Start
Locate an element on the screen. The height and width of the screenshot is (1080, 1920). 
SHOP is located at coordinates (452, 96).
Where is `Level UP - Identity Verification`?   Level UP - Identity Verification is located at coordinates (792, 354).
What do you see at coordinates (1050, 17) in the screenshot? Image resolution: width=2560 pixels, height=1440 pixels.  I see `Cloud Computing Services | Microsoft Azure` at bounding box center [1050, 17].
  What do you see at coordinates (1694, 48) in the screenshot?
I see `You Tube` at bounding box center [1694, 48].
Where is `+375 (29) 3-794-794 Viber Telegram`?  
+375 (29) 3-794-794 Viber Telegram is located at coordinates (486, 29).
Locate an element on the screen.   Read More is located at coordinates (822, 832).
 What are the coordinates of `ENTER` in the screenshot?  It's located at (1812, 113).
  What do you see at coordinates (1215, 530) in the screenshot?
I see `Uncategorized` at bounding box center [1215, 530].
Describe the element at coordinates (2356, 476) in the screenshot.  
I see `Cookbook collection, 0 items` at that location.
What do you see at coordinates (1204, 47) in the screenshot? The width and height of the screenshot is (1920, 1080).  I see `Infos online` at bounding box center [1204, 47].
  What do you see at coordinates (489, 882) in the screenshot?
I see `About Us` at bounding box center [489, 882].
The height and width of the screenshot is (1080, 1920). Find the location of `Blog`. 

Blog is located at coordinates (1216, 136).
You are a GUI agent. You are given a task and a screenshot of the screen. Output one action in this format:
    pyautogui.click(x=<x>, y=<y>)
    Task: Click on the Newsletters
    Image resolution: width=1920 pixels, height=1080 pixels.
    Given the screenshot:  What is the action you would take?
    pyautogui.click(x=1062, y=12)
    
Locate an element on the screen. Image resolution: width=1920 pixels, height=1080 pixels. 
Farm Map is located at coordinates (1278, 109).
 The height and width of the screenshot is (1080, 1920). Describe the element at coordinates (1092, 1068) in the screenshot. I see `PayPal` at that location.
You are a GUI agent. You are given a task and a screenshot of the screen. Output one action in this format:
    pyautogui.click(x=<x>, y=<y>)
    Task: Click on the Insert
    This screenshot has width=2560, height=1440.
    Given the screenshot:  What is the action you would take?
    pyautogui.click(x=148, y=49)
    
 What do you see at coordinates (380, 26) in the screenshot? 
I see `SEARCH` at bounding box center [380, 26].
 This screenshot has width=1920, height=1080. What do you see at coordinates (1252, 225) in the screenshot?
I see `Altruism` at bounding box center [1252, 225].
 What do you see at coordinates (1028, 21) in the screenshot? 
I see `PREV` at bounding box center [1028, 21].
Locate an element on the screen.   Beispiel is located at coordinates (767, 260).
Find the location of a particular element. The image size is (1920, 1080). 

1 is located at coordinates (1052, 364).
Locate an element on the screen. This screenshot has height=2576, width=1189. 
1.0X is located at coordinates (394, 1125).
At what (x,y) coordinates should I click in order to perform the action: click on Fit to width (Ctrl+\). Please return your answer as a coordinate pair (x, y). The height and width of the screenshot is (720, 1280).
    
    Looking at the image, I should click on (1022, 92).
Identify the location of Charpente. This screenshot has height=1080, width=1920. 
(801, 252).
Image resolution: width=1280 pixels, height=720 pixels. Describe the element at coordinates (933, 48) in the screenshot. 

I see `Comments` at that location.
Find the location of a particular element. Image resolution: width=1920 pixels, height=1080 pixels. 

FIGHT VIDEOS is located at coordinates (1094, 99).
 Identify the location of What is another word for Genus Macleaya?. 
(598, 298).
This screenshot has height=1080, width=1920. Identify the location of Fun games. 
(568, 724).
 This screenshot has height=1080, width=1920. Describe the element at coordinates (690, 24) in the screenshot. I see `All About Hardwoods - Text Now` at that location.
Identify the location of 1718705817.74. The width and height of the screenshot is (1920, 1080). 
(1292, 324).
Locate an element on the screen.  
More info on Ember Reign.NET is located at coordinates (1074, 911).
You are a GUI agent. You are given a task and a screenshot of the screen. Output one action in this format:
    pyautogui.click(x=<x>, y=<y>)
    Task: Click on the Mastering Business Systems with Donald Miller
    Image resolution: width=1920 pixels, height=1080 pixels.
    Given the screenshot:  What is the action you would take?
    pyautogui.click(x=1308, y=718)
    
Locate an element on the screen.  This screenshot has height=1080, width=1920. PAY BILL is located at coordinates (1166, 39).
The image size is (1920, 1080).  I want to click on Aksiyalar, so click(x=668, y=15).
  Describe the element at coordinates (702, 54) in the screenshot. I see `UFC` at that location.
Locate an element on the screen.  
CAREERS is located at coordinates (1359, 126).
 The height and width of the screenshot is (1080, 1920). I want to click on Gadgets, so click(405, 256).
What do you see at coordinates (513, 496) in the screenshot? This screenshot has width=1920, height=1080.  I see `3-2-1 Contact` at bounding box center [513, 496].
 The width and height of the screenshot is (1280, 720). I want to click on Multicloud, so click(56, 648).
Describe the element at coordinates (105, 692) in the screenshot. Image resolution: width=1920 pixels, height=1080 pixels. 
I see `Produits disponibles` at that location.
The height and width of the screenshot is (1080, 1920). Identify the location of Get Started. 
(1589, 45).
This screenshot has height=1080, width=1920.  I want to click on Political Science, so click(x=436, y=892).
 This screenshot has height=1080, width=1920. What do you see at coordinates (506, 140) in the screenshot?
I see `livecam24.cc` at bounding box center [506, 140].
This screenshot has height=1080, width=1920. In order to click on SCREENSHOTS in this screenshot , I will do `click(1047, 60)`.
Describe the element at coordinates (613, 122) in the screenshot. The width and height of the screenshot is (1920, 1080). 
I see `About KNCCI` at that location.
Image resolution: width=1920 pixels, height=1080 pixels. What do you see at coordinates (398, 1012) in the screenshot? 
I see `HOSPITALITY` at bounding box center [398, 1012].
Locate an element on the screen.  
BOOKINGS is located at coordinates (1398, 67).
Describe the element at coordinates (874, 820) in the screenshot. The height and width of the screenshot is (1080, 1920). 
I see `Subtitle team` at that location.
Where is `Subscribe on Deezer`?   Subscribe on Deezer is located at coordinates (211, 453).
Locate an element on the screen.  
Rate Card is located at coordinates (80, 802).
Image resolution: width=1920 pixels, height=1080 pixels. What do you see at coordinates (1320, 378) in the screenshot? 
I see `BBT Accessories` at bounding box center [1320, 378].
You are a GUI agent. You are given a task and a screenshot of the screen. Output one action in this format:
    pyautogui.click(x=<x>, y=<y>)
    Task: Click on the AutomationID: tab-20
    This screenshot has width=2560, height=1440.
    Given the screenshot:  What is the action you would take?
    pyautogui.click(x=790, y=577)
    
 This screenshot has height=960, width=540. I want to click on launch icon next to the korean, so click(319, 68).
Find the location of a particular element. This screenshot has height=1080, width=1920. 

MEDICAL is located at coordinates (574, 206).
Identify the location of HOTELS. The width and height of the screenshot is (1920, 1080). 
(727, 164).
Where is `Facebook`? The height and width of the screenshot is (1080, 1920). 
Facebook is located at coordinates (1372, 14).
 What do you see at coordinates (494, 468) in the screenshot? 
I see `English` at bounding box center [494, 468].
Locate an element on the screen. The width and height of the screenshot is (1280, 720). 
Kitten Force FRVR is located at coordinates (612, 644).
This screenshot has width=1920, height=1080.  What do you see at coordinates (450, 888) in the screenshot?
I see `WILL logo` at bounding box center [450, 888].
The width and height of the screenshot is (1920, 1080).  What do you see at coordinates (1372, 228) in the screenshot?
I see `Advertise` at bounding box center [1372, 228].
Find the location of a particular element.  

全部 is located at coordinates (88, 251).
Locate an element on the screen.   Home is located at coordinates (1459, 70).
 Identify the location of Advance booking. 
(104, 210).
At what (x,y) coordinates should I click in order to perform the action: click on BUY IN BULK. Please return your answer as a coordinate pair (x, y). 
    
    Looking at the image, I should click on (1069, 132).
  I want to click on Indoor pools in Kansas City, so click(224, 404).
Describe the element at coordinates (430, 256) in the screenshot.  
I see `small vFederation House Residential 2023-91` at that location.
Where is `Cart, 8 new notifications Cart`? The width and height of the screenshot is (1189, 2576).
End
**WHAT THIS TASK INVOLVES:** Please convert the items, from their start through the line that contains "coordinates (822, 832).", into a JSON list of strings with one string per line, leaving out any blank lines.

**RESPONSE:**
[
  "Locate an element on the screen. The height and width of the screenshot is (1080, 1920). ",
  "SHOP is located at coordinates (452, 96).",
  "Where is `Level UP - Identity Verification`?   Level UP - Identity Verification is located at coordinates (792, 354).",
  "What do you see at coordinates (1050, 17) in the screenshot? Image resolution: width=2560 pixels, height=1440 pixels.  I see `Cloud Computing Services | Microsoft Azure` at bounding box center [1050, 17].",
  "  What do you see at coordinates (1694, 48) in the screenshot?",
  "I see `You Tube` at bounding box center [1694, 48].",
  "Where is `+375 (29) 3-794-794 Viber Telegram`?  ",
  "+375 (29) 3-794-794 Viber Telegram is located at coordinates (486, 29).",
  "Locate an element on the screen.   Read More is located at coordinates (822, 832)."
]